Sans revenu, comment peut-elle être en mesure de répondre à ses besoins - et à ceux des autres individus de son ménage - dans un monde capitaliste? Et c'est en ce sens que le rôle de femme au foyer devient négatif, puisque le contexte économique et politique (qui n'accorde pas le statut de métier rémunéré à la femme au foyer) nuit à son indépendance financière et personnelle. Du même coup, cette indépendance qu'a fortement accrue le mouvement féministe, s'en trouverait sapée.

Quant à votre exemple de M.Couillard, le Ministre a bien raison. Comme il est expliqué ci-haut, les conséquences pour les femmes du rôle de mère au foyer sont toujours fort désavantageuses pour leur statut économique. C'est donc dire que dans le CONTEXTE ACTUEL, le rôle de mère au foyer n'est pas particulièrement avantageux pour la femme. Ceci dit, l'idéologie féministe n'a jamais affirmé que ce rôle, de par sa définition même, soit négatif. Il affirme plutôt d'une part qu'il ne devrait pas être uniquement féminin (voir l'enfant comme responsabilité maternelle seulement). D'autre part, il affirme qu'il n'est pas positif dans le cadre actuellement en vigueur de non rémunération et reconnaissance de cette fonction.

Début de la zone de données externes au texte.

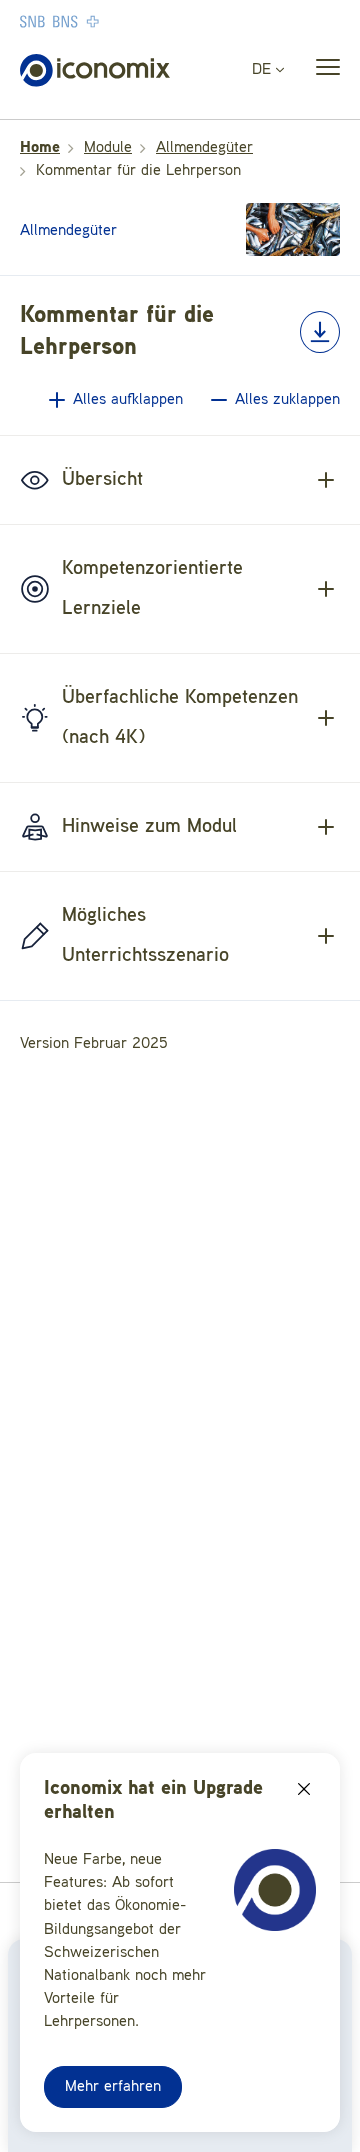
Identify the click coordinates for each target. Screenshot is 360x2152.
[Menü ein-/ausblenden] (322, 71)
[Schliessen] (304, 1789)
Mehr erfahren (113, 2087)
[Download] (320, 332)
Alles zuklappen (287, 400)
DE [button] (264, 70)
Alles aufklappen (128, 400)
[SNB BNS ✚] (120, 21)
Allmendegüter (204, 148)
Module (108, 148)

(Je vous cite) : «Et pour l'écart entre la représentation des femmes dans certains emplois et leur salaire, c'est du en grande partie à l'approche de la femme face au travail qui est différente». Bien sûr ! Mais à quoi est due cette approche différente selon les sexes ? Au fait que les femmes acceptent moins de postes de direction et font moins d'heures de travail que les hommes. Et pourquoi cela ? Parce que la conciliation emploi-famille est toujours perçue comme une responsabilité relevant de la femme. Du même coup, ces dernières ont une double identité de mère et de travailleuse qui les pousse à refuser des promotions et des postes mieux salariés, qui leur demanderaient différentes concessions impossibles à réaliser dans le cadre de leur ''double identité''. Je vous invite en ce sens à consulter «Espaces et temps de la maternité», de Francine Descarries et Christine Corbeil.

Finalement, vous affirmez que l'hypersexualisation serait «la conséquence de la normalisation du travail pour les femmes». Vraiment ?
En quelle mesure l'intensification de la présence de la femme sur le marché du travail serait responsable de l'hypersexualisation ? Éclairez-moi, M. Pageau, car j'y vois jusqu'à maintenant qu'une incompréhension totale des enjeux féministes actuels. Vous avez tissé une relation de causalité entre deux variables qui n'ont aucun lien entre elles.